### Directions:
Scan the material below for the word "will", then copy every line in which it appears.

Content starts

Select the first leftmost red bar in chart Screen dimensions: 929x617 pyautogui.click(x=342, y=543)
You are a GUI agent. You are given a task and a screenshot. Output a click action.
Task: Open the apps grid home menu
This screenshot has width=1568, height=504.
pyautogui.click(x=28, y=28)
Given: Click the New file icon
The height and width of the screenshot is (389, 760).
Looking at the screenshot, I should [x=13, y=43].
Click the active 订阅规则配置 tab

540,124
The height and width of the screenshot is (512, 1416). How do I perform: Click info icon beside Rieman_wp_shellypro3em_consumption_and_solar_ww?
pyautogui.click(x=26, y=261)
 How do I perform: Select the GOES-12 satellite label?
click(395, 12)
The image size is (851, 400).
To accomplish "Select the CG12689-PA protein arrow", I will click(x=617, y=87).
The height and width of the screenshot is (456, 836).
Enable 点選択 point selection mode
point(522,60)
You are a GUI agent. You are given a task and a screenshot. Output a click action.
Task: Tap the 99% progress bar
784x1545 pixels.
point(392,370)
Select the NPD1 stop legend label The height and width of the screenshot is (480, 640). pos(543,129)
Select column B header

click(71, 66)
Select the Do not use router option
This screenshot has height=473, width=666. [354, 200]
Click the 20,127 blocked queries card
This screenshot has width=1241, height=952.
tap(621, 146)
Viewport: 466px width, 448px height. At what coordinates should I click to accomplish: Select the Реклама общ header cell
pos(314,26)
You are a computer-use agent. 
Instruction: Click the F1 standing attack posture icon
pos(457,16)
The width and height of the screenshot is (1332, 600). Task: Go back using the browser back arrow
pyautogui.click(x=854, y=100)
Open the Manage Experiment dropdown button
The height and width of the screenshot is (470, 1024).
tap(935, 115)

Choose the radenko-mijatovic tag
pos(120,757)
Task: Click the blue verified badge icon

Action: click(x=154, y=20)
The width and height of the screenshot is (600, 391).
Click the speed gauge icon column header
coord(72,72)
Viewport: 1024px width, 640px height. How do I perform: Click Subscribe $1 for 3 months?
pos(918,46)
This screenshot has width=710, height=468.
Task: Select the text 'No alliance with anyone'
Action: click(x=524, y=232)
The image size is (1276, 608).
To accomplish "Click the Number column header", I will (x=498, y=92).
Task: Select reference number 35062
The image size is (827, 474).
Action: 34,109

Content ends

### Response to the task:
To accomplish "Select the CG12689-PA protein arrow", I will click(x=617, y=87).
To accomplish "Click the Number column header", I will (x=498, y=92).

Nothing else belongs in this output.